» **The data**
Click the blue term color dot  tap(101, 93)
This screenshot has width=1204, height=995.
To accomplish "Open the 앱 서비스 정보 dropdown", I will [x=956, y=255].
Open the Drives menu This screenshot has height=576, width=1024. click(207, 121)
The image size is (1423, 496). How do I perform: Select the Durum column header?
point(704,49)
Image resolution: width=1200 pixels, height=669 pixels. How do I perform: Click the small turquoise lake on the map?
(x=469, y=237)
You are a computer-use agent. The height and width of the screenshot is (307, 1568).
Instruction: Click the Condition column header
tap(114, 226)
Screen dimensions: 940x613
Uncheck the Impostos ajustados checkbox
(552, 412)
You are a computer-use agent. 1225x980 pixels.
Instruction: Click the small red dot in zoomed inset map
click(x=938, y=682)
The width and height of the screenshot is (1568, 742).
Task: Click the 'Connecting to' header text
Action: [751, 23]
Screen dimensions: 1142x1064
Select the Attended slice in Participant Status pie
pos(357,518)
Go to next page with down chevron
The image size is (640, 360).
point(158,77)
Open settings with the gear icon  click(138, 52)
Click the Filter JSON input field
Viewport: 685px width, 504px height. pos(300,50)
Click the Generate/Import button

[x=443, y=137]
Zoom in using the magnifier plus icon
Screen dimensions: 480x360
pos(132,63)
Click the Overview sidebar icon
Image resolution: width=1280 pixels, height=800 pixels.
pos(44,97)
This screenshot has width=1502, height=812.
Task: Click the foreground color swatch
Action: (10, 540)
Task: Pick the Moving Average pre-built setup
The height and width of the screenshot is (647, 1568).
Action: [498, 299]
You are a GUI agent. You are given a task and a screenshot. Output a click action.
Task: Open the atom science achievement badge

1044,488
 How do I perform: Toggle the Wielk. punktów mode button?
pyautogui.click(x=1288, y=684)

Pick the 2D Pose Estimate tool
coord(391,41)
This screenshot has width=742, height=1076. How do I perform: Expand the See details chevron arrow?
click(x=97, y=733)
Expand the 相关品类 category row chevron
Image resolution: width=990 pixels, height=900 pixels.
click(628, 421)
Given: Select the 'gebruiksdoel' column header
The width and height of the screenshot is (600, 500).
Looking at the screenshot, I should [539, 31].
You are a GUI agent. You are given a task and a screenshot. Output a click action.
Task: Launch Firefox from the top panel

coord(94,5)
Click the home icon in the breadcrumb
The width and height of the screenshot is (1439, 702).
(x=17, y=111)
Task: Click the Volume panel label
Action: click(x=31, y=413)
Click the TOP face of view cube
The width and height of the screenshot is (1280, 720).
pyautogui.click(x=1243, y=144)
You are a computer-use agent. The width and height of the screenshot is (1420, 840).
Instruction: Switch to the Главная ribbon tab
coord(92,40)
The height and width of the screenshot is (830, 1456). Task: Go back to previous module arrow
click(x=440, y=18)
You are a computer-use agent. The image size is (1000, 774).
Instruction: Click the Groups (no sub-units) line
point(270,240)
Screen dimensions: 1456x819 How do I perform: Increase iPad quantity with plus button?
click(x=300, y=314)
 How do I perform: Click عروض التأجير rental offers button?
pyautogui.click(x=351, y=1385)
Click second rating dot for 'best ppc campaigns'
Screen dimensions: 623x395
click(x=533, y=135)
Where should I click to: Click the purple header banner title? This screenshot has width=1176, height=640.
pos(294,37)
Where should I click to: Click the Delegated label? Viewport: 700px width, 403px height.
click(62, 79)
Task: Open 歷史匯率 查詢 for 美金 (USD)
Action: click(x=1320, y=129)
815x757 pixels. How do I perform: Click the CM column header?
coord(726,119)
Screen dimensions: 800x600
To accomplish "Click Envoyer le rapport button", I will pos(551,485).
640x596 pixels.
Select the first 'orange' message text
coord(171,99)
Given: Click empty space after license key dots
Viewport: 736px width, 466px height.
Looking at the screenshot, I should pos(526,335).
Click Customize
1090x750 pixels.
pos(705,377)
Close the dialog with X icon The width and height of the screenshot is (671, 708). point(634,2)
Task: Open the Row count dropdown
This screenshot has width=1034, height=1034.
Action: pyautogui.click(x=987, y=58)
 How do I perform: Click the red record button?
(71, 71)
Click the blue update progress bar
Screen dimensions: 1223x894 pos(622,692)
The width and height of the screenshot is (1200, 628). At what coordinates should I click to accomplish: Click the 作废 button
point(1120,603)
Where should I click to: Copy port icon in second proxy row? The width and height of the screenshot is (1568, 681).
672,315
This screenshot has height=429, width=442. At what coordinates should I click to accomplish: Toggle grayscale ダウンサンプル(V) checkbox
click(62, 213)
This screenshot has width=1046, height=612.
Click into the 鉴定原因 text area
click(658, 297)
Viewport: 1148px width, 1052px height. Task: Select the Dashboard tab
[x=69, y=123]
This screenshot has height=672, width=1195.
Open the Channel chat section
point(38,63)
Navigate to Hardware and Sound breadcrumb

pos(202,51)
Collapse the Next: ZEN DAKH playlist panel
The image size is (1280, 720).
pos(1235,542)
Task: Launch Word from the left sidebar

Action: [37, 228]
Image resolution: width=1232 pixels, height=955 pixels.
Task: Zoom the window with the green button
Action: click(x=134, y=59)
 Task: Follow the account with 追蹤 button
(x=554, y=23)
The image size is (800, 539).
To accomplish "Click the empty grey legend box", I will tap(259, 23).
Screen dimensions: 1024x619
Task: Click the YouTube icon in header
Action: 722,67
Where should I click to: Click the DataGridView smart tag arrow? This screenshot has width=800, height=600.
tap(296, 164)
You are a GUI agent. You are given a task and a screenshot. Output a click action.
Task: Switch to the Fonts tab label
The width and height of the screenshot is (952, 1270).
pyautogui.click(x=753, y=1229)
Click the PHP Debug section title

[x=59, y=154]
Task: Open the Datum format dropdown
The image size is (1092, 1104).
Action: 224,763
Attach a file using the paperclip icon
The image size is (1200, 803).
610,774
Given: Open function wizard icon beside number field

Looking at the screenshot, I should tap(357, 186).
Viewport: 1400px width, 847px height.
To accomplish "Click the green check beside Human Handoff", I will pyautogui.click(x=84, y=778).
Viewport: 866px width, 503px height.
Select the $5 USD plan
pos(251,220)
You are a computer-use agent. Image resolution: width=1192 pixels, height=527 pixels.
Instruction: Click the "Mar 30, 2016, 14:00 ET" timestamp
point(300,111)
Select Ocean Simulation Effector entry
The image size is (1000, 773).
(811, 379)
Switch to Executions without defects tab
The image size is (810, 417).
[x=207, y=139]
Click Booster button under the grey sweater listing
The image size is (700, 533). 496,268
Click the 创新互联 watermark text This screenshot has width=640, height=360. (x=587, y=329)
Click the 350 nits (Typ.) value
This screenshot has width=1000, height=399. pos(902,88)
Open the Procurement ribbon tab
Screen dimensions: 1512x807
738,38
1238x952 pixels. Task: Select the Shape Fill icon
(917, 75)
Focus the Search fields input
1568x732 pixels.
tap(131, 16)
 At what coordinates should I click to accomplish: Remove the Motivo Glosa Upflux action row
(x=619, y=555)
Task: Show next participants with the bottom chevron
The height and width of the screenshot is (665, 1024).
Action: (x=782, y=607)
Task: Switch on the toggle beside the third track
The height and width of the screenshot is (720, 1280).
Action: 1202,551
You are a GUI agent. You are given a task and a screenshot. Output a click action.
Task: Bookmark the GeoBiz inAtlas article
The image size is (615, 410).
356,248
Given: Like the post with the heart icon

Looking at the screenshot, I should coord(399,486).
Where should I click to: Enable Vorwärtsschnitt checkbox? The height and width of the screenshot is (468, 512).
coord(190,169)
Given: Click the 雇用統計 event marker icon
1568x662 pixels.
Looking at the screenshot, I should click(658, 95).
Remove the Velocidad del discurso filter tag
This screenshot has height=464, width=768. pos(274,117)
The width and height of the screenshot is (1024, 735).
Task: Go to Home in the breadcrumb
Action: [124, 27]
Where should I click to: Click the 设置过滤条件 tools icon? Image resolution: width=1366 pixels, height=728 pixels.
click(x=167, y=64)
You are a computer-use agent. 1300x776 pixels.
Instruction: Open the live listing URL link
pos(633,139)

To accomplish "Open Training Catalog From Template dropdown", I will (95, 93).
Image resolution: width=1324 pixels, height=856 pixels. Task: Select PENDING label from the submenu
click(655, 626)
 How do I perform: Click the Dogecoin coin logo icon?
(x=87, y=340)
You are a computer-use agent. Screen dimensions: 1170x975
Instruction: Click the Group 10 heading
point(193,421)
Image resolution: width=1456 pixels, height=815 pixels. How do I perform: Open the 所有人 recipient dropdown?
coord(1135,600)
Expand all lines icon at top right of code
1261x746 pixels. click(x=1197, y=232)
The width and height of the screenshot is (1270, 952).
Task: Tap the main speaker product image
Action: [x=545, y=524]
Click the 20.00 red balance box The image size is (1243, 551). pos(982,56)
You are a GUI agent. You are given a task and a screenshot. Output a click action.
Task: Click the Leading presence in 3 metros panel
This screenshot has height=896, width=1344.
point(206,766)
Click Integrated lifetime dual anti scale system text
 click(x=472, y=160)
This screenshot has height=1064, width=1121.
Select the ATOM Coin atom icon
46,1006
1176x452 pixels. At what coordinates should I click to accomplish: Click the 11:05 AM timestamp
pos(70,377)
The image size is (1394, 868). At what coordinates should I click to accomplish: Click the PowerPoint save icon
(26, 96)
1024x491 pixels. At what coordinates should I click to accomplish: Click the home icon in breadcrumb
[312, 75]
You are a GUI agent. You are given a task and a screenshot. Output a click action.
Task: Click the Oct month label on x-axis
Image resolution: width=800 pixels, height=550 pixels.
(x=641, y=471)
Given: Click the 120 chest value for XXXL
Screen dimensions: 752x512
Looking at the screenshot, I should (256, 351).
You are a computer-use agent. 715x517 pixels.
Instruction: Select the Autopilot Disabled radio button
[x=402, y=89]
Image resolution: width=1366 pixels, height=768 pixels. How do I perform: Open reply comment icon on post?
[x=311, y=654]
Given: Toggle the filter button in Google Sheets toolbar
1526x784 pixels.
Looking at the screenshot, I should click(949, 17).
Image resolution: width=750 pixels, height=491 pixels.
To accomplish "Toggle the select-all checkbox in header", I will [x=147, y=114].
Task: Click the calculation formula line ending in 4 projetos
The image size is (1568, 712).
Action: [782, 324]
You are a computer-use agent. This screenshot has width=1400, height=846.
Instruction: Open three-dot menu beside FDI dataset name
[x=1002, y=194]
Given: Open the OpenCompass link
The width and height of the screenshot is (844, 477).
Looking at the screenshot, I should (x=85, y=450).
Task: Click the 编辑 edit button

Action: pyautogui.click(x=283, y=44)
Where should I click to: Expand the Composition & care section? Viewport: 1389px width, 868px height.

» **Work instruction**
Reproduce exactly the stretch of the material above that starts at the line with "This screenshot has width=742, height=1076." and ends at the line with "Click the home icon in the breadcrumb", both included, and nothing else.

» **Exercise response**
This screenshot has width=742, height=1076. How do I perform: Expand the See details chevron arrow?
click(x=97, y=733)
Expand the 相关品类 category row chevron
Image resolution: width=990 pixels, height=900 pixels.
click(628, 421)
Given: Select the 'gebruiksdoel' column header
The width and height of the screenshot is (600, 500).
Looking at the screenshot, I should [539, 31].
You are a GUI agent. You are given a task and a screenshot. Output a click action.
Task: Launch Firefox from the top panel

coord(94,5)
Click the home icon in the breadcrumb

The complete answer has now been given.